> **Page extract**
------------------------------------------------

# apache run error

## jlanza

I just installed apache but when i go to /etc/init.d/apache2 -k start i get

bash-2.05b# /etc/init.d/apache2 start

 * Starting apache2...

apache2: Could not determine the server's fully qualified domain name, using 127.0.0.1 for ServerName

(2)No such file or directory: apache2: could not open error log file /usr/lib/apache2/logs/error_log.

Unable to open logs     

any ideas....

----------

## _never_

Don't assume you can just install and run a webserver and expect it to work the way you want. You need to have a look at /etc/apache2/conf/ first. But maybe you should read some good book about network security first.

----------

## TheRAt

my /usr/lib/apache2/logs dir is a link to /var/log/apache2... Make sure that both the /var/log/apache2 dir and the link to it exist, then try to restart apache2...

------------------------------------------------

> **Problems to work on**
1 – Answer these from the apache error thread:
(a) What address did apache2 use for ServerName when it couldn't determine the fully qualified domain name?
(b) Which directory does _never_ say to look at first?
(c) On TheRAt's system, what is /usr/lib/apache2/logs a link to?
2 – Please write the next post in the apache error thread, following on from TheRAt's reply.

Entries on where items appear

------------------------------------------------

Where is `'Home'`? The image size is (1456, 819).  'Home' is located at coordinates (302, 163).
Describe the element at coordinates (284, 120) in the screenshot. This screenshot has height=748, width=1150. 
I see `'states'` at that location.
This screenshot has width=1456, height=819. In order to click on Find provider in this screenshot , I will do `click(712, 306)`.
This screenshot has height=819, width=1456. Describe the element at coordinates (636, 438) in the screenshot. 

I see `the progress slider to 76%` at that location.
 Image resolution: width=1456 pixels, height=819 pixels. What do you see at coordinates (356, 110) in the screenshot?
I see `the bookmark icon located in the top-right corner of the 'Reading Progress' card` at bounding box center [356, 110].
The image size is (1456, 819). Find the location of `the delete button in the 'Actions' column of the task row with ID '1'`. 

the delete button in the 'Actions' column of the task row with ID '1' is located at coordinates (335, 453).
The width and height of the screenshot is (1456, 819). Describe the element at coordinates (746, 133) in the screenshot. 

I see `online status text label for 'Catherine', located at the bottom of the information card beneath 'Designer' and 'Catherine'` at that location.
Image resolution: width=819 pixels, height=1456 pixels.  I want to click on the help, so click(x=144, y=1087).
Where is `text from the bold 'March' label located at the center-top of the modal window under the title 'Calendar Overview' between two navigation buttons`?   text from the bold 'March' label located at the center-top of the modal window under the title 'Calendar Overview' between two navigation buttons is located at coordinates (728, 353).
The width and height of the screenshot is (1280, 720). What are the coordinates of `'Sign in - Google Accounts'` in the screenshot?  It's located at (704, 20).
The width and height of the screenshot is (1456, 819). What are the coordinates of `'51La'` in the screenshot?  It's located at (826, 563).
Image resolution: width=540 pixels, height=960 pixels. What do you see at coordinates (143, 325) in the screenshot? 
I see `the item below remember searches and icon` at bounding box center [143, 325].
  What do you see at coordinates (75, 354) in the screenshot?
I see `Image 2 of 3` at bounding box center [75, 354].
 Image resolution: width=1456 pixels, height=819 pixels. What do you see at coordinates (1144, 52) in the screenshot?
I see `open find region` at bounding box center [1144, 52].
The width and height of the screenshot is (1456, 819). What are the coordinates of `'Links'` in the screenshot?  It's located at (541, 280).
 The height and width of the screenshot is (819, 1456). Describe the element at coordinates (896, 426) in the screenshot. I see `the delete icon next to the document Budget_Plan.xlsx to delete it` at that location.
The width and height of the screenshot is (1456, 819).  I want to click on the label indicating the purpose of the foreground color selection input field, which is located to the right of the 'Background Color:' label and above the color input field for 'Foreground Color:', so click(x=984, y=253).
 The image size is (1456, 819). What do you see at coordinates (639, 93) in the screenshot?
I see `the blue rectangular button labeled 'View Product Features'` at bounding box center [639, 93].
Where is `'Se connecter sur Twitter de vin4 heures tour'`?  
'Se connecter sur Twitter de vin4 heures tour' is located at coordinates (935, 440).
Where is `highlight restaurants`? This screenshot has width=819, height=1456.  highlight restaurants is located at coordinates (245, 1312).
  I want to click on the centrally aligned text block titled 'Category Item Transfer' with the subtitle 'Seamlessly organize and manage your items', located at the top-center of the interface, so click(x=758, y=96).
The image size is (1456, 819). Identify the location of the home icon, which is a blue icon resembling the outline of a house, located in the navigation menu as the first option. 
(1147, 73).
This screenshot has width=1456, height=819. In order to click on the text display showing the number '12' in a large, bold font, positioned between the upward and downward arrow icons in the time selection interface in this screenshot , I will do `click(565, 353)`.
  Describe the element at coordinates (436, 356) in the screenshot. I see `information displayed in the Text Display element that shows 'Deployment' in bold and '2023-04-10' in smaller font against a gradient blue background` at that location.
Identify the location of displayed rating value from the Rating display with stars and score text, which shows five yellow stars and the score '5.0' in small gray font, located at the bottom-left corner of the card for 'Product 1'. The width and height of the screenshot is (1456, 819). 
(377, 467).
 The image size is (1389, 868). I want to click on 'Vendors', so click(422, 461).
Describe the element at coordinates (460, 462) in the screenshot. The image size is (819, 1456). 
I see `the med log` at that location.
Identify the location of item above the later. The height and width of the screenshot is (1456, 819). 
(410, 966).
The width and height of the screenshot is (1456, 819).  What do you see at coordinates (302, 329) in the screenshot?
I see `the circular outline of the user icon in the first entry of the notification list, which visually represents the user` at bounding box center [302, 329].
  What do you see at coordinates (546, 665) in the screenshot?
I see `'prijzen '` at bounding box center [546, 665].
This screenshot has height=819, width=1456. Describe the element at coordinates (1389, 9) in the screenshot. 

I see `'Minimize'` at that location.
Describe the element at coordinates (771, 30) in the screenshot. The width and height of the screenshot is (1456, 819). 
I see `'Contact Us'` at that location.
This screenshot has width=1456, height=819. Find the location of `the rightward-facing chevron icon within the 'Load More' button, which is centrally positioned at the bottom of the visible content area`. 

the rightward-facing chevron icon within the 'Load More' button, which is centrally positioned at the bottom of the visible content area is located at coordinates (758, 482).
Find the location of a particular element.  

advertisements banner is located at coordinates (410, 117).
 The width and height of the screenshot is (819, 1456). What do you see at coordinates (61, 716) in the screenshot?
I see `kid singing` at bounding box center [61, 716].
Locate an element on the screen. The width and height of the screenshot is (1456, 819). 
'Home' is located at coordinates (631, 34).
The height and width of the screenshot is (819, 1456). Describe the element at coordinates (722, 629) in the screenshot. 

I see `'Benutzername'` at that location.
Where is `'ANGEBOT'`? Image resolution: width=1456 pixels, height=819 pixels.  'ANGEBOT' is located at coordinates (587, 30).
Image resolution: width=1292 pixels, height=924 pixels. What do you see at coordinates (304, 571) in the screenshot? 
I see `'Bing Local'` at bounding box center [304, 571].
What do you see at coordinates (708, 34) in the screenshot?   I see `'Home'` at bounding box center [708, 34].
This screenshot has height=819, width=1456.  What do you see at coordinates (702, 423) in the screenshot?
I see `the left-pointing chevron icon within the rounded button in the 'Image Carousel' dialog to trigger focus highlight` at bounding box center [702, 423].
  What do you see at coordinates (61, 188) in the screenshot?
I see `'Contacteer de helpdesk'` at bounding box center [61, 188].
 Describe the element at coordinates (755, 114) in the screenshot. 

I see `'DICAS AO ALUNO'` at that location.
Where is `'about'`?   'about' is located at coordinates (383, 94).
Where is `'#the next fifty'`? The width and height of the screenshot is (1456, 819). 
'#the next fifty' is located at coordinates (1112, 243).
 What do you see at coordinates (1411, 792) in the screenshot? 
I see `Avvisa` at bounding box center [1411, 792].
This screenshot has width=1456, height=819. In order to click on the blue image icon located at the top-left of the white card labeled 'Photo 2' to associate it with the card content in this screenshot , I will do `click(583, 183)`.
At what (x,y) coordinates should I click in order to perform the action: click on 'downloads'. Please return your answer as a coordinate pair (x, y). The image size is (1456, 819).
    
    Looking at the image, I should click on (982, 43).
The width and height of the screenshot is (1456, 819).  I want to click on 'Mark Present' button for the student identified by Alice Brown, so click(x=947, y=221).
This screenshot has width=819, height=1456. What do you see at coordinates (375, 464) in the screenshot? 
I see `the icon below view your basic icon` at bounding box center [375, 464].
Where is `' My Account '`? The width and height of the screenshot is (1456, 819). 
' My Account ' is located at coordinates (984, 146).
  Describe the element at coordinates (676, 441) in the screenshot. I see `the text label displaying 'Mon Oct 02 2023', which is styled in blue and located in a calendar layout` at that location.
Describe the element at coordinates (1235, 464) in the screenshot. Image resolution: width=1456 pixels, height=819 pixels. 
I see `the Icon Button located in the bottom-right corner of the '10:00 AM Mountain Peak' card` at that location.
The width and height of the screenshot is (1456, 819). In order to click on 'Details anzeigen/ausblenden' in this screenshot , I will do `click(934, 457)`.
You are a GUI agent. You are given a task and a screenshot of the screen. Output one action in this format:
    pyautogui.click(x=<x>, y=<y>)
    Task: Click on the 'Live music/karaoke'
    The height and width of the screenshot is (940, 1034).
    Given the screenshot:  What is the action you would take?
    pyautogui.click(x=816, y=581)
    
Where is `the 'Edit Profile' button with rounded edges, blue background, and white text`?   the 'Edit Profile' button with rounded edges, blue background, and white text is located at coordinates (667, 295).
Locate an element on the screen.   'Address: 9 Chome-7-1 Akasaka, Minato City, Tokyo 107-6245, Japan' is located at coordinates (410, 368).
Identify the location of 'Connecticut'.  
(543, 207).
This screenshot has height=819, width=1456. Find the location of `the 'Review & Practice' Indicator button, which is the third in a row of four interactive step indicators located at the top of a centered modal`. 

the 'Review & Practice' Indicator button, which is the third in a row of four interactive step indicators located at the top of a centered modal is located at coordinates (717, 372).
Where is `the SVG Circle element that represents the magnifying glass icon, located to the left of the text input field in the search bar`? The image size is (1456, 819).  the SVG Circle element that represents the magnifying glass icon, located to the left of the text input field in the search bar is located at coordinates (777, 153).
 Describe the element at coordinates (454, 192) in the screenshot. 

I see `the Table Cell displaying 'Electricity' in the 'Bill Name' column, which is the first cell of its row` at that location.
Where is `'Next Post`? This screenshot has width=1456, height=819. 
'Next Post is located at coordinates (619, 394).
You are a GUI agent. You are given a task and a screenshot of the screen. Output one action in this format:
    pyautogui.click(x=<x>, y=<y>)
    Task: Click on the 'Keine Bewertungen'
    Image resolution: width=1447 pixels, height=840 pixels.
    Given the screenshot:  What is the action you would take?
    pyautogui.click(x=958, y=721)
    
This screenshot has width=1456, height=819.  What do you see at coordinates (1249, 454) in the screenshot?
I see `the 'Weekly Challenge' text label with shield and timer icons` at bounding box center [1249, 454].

------------------------------------------------

> **Solved tasks**
1 –
(a) 127.0.0.1
(b) /etc/apache2/conf/
(c) /var/log/apache2

2 –
----------

## jlanza

* Starting apache2...

apache2: Could not determine the server's fully qualified domain name, using 127.0.0.1 for ServerName

----------

## _never_

 *jlanza wrote:*   

> * Starting apache2...
> 
> apache2: Could not determine the server's fully qualified domain name, using 127.0.0.1 for ServerName

 

This is because you didn't configure your httpd yet. And this is also why I'm not going to help you. Have a look at /etc/apache2/conf/apache2.conf.

----------

## jlanza

never shut the fuck up man.

I uncommented ServerName localhost in my  /etc/apache2/conf/apache2.conf, now when i start i get

bash-2.05b# /etc/init.d/apache2 start

 * Starting apache2...                                                [ !! ]

....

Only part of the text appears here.